Sesal dalam lagu ini bukan sesal yang marah, tapi sesal yang ikhlas dan penuh luka.
Bahkan di akhir lagu, sang pria tetap menempatkan wanita itu sebagai yang terhebat, meski kini tak bisa dimiliki.
Lagu ini mengingatkan siapapun bahwa kesempatan dalam cinta tidak selalu datang dua kali.
Arti Lirik Lagu Yang Terlewatkan dari Sheila On 7
[Verse 1]
Ke mana kau s’lama ini
Bidadari yang kunanti
Kenapa baru sekarang
Kita dipertemukan
Bait pembuka ini menggambarkan perasaan campur aduk antara kegembiraan dan kepedihan.
Pria ini baru benar-benar “melihat” wanita di depannya, padahal wanita itu sudah ada sejak lama.

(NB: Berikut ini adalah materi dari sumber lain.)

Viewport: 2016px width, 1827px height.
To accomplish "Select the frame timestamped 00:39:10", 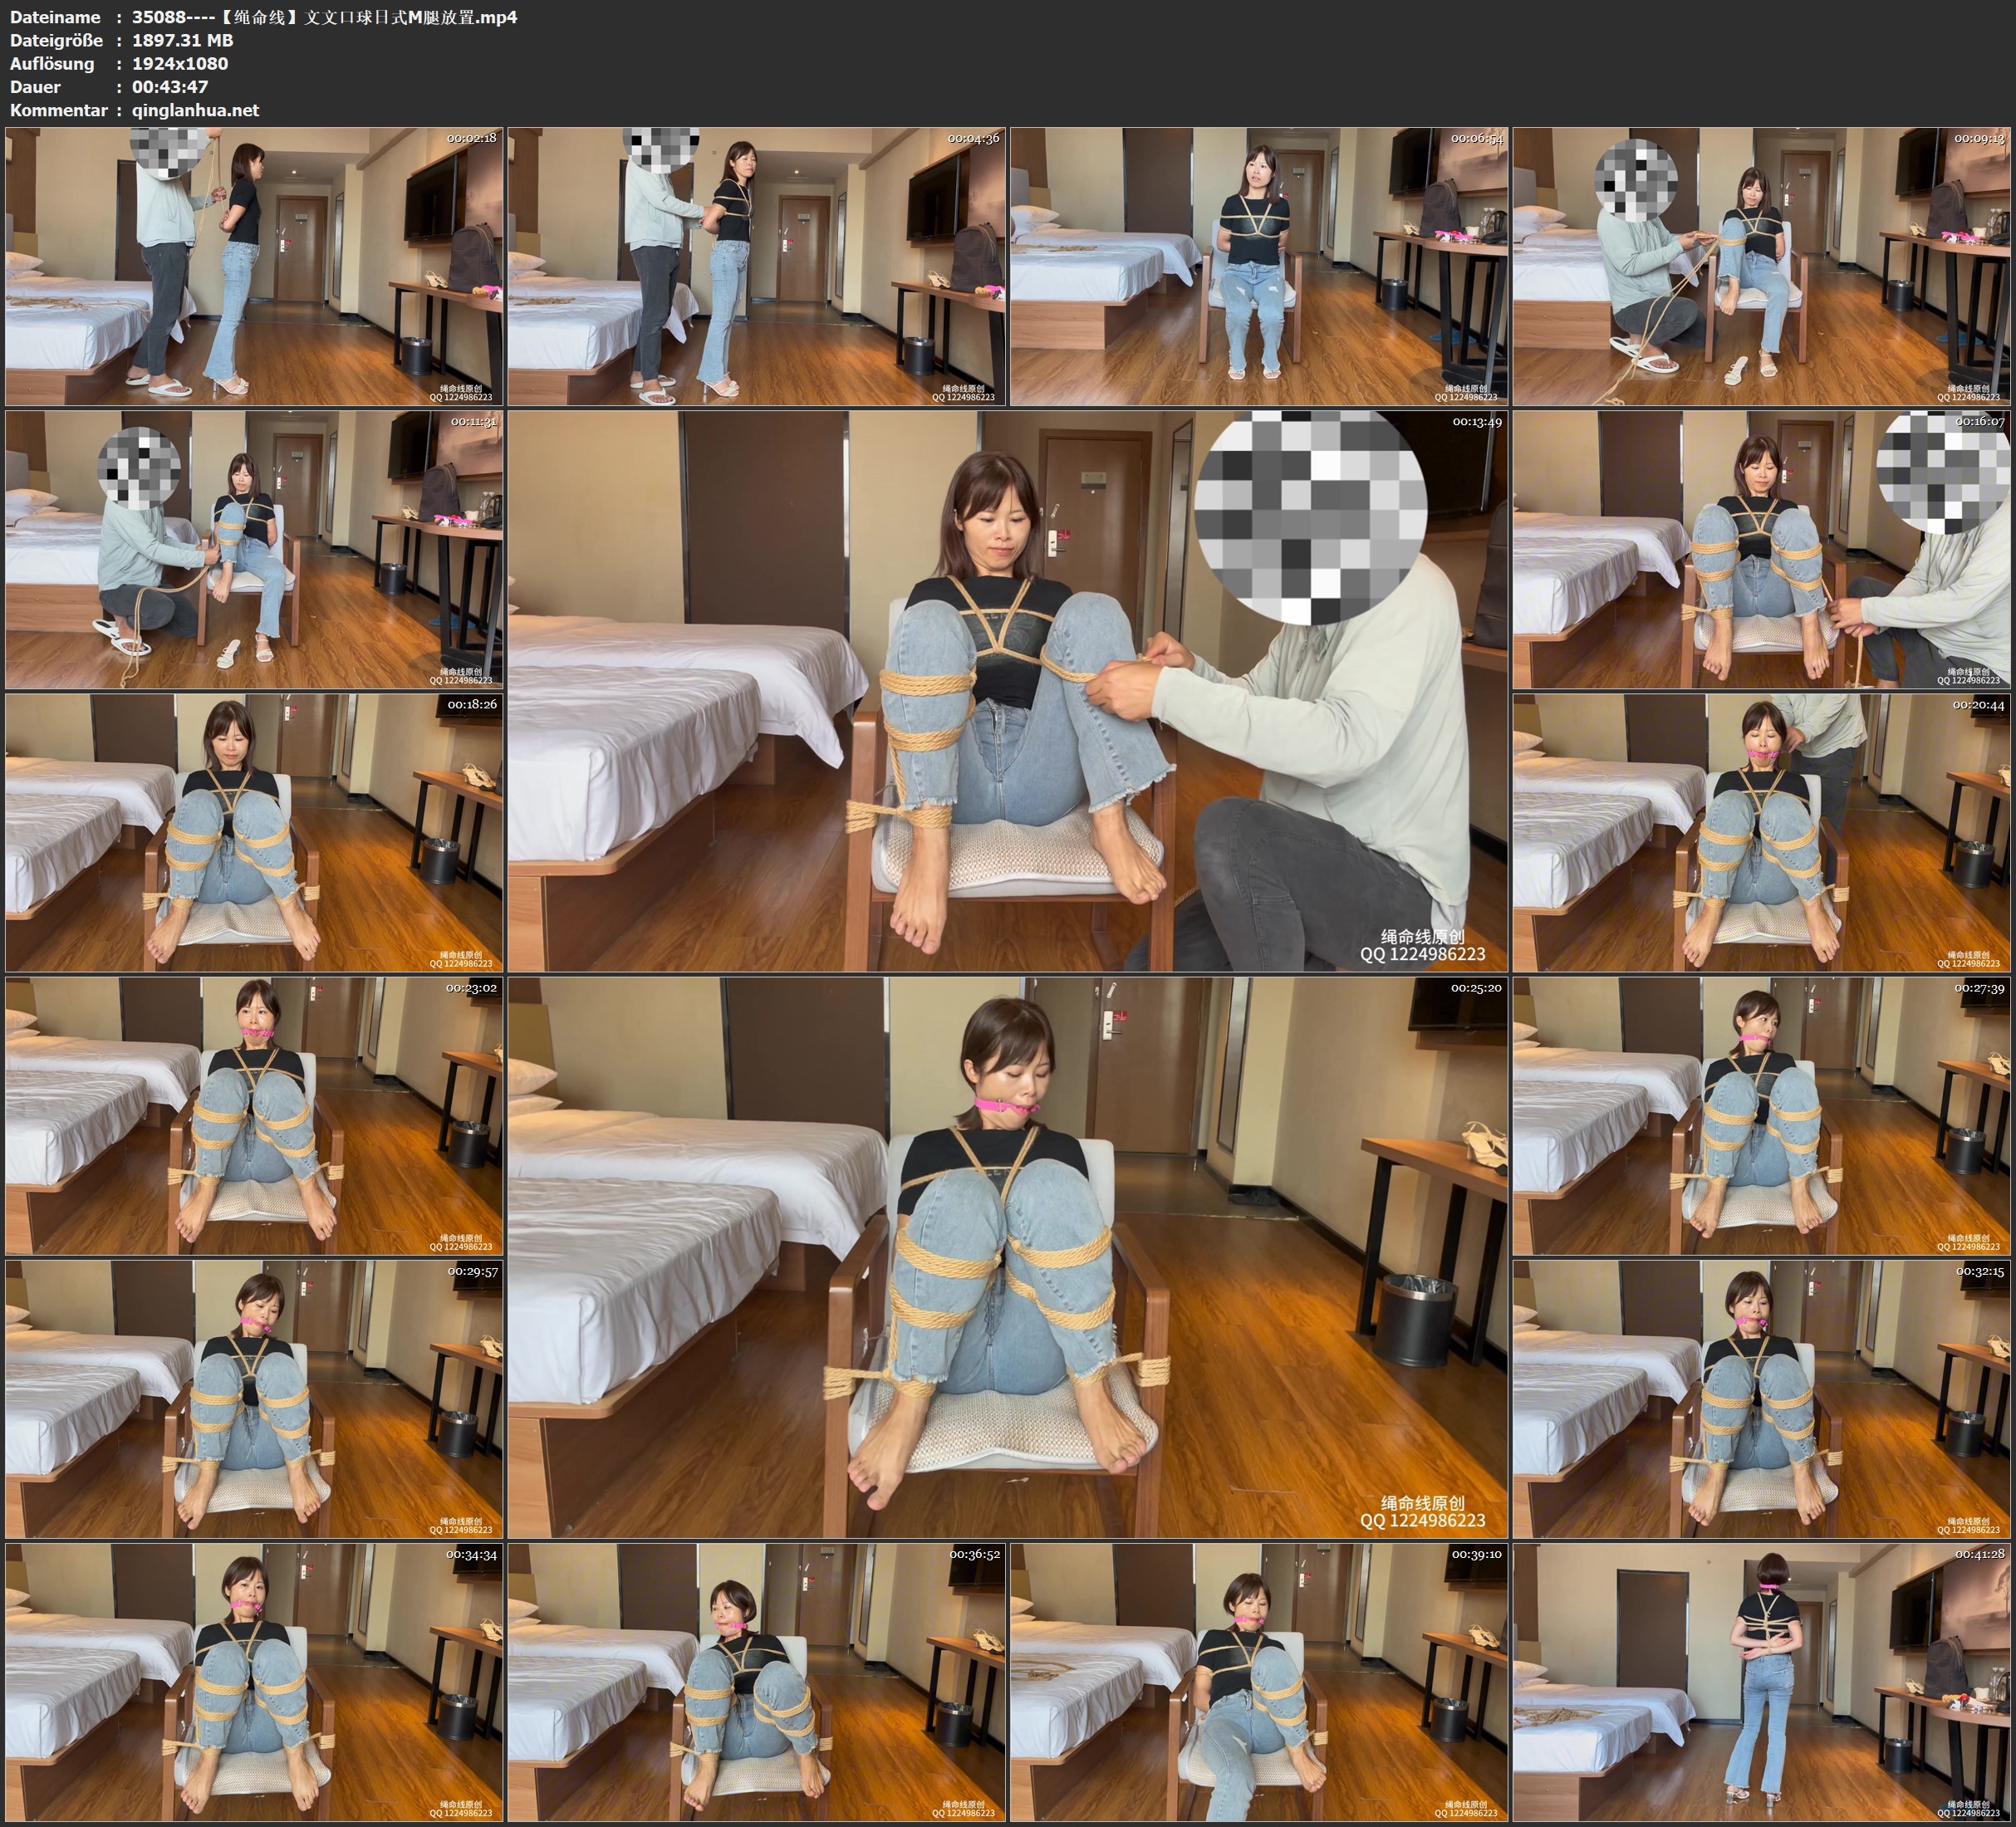I will pyautogui.click(x=1259, y=1683).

Pertanyaan “kenapa baru sekarang” bukan ditujukan ke orang lain, tapi ke dirinya sendiri.
[Verse 2]
Sesal takkan ada arti
Karna semua tlah terjadi
Kini kau t’lah menjalani
Sisa hidup dengannya
Bait ini adalah momen pria itu menerima kenyataan.
Ia tahu menyesal tidak akan mengubah apapun karena cerita sudah berjalan ke arah yang lain.
Frasa “sisa hidup dengannya” terasa berat, seolah ia menyaksikan sendiri pintu yang tertutup rapat di hadapannya.
[Chorus]
Mungkin salahku melewatkanmu
Tak mencarimu sepenuh hati
Maafkan aku
Kesalahanku melewatkanmu
Hingga kau kini dengan yang lain
Maafkan aku
Chorus ini adalah inti dari seluruh lagu.
Pria itu tidak menyalahkan keadaan, tidak menyalahkan orang lain, tapi langsung menunjuk dirinya sendiri sebagai penyebab semua ini.
Permintaan maaf di sini terasa tulus karena tidak dibarengi pembelaan apapun.
[Bridge]
Jika berulang kembali
Kau tak akan terlewati
Segenap hati kucari
Di mana kau berada
Bagian ini adalah janji yang tidak bisa lagi ditepati kepada siapapun.
Jika waktu bisa diputar ulang, ia akan melakukan segalanya berbeda, tapi waktu tidak pernah berputar mundur.
Ini adalah bagian paling menyayat dalam lagu ini karena berisi kesadaran yang datang terlambat.
[Outro]
Walau ‘ku terlambat
Kau tetap yang terhebat
Melihatmu
Mendengarmu
Kaulah yang terhebat
Outro ini menutup lagu dengan cara yang indah sekaligus menyedihkan.
Meski tidak bisa bersama, pria ini tetap mengagumi wanita itu dengan tulus dan tanpa syarat.
Pengulangan “kaulah yang terhebat” terasa seperti ucapan perpisahan yang tidak pernah sempat disampaikan secara langsung.
Konteks di Balik Lagu Yang Terlewatkan dari Sheila On 7
Lagu ini adalah karya Eross Candra, gitaris utama Sheila On 7, yang dirilis sebagai bagian dari album keenam band asal Yogyakarta itu, Menentukan Arah, pada 23 Oktober 2008.
Album Menentukan Arah sendiri hadir di tengah kabar yang mengkhawatirkan penggemar, yakni isu perpecahan di dalam tubuh band.
Kehadiran album ini menjadi jawaban langsung bahwa Sheila On 7 masih solid dan belum selesai berkarya.
Di sebuah konser pada Januari 2020 yang terekam oleh Sounds From the Corner, vokalis Duta sempat bercerita kepada penonton bahwa lagu ini terinspirasi dari pengalaman pribadi Eross Candra.
Eross tampaknya pernah mengalami sendiri perasaan kehilangan seseorang bukan karena nasib, tapi karena tidak cukup berjuang untuk mendapatkannya.
Lagu ini menjadi salah satu single dari album Menentukan Arah, bersama “Betapa” dan “Mudah Saja”, dan langsung mendapat respons hangat dari para Sheilagank.
Hingga kini lagu ini menjadi salah satu lagu wajib yang selalu dibawakan Sheila On 7 dalam setiap konser mereka.